Australian sailor (c.1798–1880)

John Marmon, known as Jacky Marmon (1798-1800?–1880), was an Australian sailor, who became one of the first Europeans to live as a Pākehā Māori. His occupations included interpreter, shopkeeper, sawyer, carpenter and soldier.

Jacky Marmon

==Early life==
Marmon was born in Sydney, New South Wales, the son of a convict stonemason of Irish descent. If Marmon's own account is to be believed, he first went to sea on a whaling vessel at 5 years of age, visiting Bay of Islands New Zealand in 1805 before returning to Sydney. He went to sea again at the age of 11, and sailed in merchant vessels throughout the Pacific and between the Australian colonies.
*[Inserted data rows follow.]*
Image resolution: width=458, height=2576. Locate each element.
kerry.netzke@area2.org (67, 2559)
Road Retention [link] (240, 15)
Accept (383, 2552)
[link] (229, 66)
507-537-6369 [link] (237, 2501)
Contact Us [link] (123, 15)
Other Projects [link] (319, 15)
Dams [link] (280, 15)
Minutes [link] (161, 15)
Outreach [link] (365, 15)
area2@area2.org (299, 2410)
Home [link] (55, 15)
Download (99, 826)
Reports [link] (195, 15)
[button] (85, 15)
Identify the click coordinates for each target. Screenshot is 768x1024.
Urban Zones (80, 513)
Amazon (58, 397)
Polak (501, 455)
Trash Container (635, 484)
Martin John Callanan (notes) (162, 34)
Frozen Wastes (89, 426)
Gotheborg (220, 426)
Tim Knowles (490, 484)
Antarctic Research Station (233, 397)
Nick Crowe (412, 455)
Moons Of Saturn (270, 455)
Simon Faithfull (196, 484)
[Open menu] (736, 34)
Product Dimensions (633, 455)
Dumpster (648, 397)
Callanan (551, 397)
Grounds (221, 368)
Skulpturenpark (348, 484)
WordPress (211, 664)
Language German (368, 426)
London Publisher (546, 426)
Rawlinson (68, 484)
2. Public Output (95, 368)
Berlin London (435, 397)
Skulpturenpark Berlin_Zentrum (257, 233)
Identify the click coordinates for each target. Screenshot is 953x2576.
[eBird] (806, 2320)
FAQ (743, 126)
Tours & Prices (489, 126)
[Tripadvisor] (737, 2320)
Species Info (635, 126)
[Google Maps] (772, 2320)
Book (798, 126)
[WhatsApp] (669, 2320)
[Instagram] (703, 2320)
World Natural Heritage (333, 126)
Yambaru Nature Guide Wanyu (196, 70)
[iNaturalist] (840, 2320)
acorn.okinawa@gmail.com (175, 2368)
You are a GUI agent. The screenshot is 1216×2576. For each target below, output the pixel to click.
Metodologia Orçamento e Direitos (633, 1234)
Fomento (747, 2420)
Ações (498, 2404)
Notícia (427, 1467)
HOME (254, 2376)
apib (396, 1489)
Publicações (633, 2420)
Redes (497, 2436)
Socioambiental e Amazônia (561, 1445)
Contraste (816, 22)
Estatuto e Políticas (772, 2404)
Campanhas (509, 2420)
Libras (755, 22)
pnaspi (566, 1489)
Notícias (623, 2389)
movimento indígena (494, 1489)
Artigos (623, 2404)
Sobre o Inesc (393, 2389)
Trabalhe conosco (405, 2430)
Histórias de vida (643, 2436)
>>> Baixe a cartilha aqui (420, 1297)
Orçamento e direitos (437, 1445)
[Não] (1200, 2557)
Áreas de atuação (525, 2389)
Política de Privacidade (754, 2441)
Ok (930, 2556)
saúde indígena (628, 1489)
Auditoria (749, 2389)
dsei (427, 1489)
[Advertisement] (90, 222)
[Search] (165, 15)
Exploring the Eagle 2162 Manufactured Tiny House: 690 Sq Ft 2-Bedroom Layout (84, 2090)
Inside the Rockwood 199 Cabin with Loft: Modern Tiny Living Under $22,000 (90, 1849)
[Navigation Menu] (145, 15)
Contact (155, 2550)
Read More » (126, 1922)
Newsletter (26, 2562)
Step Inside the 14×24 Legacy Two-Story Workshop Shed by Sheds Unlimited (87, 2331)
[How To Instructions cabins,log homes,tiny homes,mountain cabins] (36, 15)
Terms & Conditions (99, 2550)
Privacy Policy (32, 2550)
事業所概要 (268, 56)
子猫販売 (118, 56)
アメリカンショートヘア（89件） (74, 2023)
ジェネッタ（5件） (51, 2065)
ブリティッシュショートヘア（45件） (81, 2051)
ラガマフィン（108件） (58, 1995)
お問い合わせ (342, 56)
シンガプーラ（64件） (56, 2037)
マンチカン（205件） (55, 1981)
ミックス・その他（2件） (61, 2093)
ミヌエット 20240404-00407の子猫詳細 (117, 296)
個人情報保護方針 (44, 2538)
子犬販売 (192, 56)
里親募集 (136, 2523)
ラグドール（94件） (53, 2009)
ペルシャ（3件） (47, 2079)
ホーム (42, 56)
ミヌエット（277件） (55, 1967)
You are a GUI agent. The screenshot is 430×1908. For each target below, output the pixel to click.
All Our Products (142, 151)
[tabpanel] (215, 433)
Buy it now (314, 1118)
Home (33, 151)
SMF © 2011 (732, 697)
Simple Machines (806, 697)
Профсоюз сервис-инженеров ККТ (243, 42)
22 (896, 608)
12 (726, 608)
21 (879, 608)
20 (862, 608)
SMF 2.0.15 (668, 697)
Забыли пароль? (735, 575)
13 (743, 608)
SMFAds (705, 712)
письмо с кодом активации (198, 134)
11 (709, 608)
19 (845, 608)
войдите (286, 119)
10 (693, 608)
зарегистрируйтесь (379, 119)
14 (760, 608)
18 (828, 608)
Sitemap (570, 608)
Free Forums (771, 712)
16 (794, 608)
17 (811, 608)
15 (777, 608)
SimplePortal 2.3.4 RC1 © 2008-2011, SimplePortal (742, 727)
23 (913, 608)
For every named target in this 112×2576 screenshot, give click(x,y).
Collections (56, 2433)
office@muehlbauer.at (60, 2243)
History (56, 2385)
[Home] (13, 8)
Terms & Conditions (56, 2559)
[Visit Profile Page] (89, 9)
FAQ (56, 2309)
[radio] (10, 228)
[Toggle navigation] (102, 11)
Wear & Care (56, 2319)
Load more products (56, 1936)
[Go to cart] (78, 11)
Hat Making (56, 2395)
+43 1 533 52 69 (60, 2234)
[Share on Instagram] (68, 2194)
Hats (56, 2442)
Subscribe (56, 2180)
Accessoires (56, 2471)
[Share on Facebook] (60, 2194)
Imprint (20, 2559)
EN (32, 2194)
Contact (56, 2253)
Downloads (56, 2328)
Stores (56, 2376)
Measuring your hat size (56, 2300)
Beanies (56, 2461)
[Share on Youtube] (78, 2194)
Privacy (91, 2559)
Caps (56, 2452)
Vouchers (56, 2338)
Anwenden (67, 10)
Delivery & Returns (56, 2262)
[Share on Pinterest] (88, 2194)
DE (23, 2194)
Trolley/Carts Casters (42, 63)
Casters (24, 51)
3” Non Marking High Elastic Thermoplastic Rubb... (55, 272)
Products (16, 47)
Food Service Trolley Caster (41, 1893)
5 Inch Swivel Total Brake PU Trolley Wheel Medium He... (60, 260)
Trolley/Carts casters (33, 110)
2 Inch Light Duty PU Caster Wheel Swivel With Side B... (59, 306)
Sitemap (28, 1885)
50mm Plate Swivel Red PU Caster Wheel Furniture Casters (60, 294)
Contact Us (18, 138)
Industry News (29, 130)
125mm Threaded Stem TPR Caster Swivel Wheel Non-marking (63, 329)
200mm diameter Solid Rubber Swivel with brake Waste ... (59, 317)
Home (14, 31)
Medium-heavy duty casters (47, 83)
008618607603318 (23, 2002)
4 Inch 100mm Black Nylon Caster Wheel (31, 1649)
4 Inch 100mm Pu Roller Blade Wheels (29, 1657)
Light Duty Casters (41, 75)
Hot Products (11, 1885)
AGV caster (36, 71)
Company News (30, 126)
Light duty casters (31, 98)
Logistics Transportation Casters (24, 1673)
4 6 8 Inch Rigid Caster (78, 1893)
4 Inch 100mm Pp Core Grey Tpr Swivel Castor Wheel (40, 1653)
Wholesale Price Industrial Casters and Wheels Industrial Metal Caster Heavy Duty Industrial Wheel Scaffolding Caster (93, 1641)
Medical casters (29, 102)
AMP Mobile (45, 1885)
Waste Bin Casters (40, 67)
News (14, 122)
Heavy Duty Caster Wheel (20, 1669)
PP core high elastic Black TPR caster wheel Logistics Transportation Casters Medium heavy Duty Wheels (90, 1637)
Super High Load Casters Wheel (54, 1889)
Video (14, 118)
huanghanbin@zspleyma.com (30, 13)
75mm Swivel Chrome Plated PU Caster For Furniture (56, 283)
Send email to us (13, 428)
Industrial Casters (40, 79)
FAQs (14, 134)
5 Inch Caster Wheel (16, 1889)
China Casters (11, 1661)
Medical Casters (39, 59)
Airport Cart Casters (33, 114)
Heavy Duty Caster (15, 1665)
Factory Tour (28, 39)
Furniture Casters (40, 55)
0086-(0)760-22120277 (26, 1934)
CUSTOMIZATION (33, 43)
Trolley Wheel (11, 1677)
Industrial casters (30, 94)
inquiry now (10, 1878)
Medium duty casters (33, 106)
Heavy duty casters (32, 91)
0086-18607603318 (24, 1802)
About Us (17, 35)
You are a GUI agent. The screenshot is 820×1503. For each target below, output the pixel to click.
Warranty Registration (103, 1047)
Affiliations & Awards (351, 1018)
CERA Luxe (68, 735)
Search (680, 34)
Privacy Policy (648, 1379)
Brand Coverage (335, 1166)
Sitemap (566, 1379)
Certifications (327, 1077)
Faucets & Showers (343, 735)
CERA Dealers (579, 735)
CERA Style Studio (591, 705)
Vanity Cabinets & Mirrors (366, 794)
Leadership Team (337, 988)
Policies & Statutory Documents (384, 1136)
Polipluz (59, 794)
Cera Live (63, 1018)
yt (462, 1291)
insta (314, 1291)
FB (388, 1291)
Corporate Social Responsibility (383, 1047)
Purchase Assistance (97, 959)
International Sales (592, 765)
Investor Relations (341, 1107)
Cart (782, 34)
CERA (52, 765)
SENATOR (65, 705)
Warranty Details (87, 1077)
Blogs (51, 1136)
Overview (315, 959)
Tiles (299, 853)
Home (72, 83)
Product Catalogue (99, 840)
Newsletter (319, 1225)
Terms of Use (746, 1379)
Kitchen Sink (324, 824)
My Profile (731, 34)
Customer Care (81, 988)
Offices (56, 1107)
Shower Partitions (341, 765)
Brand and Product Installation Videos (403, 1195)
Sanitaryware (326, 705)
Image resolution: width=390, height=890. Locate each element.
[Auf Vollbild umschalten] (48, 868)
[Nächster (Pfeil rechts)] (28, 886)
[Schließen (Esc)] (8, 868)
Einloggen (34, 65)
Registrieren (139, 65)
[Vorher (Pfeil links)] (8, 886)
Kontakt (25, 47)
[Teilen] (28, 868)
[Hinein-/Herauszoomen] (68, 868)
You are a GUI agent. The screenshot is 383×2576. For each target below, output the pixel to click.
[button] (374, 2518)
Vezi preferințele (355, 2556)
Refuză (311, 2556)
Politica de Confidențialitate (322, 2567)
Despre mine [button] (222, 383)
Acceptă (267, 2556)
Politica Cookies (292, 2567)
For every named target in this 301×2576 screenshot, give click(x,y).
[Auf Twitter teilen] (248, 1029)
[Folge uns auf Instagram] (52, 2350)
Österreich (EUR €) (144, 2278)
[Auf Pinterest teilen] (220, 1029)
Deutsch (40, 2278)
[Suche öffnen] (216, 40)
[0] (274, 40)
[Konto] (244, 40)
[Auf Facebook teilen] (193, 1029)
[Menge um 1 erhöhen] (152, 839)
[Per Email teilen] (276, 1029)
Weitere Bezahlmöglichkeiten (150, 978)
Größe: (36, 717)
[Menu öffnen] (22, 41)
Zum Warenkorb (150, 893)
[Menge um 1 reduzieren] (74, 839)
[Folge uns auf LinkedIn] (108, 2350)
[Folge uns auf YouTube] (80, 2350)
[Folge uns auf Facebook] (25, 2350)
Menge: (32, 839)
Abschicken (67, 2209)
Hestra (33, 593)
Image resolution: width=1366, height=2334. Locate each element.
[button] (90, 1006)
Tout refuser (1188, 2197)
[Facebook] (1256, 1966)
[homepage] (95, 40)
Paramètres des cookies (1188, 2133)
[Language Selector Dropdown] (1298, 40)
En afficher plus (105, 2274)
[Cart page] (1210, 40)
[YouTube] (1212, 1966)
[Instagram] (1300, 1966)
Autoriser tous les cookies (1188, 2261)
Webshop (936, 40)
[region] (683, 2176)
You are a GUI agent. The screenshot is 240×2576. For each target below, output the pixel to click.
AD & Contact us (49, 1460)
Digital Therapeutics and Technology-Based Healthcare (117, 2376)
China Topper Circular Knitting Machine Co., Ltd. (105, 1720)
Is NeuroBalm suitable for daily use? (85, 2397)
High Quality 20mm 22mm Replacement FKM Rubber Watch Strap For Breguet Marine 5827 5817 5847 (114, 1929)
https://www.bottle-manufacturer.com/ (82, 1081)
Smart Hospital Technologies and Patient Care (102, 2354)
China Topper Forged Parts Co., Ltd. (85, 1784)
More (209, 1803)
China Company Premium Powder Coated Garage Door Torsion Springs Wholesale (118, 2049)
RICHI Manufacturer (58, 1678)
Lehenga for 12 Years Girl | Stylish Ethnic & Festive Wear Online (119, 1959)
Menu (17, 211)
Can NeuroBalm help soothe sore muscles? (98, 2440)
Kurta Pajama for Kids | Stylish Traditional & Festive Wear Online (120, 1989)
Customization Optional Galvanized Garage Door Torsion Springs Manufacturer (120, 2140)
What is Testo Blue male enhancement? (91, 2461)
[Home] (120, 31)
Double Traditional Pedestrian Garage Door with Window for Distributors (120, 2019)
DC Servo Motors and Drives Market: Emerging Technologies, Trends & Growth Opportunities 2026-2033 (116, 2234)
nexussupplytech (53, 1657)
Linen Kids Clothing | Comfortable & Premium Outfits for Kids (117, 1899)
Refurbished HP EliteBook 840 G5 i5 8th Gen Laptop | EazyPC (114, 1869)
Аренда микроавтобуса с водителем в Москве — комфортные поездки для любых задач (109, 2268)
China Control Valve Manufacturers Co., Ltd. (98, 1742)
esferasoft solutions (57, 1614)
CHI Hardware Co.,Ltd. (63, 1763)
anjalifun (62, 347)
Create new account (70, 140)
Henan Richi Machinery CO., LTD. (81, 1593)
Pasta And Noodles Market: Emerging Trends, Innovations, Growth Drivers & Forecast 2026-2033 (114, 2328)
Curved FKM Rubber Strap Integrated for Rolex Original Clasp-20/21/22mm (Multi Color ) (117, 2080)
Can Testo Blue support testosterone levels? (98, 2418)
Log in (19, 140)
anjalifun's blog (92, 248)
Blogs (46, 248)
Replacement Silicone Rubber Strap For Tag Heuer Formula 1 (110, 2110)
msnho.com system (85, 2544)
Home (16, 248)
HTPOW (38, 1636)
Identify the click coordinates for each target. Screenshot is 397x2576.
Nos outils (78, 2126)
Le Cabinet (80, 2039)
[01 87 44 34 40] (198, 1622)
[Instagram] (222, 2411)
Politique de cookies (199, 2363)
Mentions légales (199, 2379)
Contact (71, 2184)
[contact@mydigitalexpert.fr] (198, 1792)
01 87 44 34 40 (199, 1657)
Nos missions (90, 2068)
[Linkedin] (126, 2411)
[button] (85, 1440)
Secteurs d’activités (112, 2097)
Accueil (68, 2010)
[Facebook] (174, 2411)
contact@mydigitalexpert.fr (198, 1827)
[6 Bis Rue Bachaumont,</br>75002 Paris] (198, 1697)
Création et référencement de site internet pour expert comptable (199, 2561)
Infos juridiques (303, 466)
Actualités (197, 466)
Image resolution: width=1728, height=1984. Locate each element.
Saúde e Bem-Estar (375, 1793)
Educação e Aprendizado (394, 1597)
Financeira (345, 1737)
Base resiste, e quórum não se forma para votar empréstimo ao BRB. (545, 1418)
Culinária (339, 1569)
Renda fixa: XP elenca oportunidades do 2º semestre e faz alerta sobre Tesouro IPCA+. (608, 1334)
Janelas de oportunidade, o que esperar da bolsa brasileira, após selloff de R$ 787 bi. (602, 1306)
In 1823 he was convicted of theft and sentenced to serve two years on government ships. From one of these he escaped while it was berthed in the north of New Zealand.

==Life with the Māori==
In Hokianga Marmon lived under the protection of the local chief Muriwai and married the daughter of another. He became fluent in Māori and travelled on the Ngāpuhi raids on the Hokianga under the leadership of Hongi Hika.

He attempted unsuccessfully to convince Hokianga Maori not to sign the Treaty of Waitangi in 1840, but later during the period now known as the Flagstaff War he and the Hokianga Māori supported the British troops and Tāmati Wāka Nene; with Marmon himself recovering the bodies of the Europeans slain during the Battle of Ohaeawai.

His relationships with the European population were always tainted by the suggestion that he had taken part in cannibal feasts in his early raids with the Māori.

He died at Rawhia on 3 September 1880 and the next year many newspapers serialised his autobiography as "The life and adventures of John Marmon, the Hokianga Pakeha Maori, or, seventy-five years in New Zealand".
Marmon's final resting place is unknown, but believed to be on Rawhia Point. Now lined with pine trees, now considered somewhat of a sacred area and locals have refused to log the area.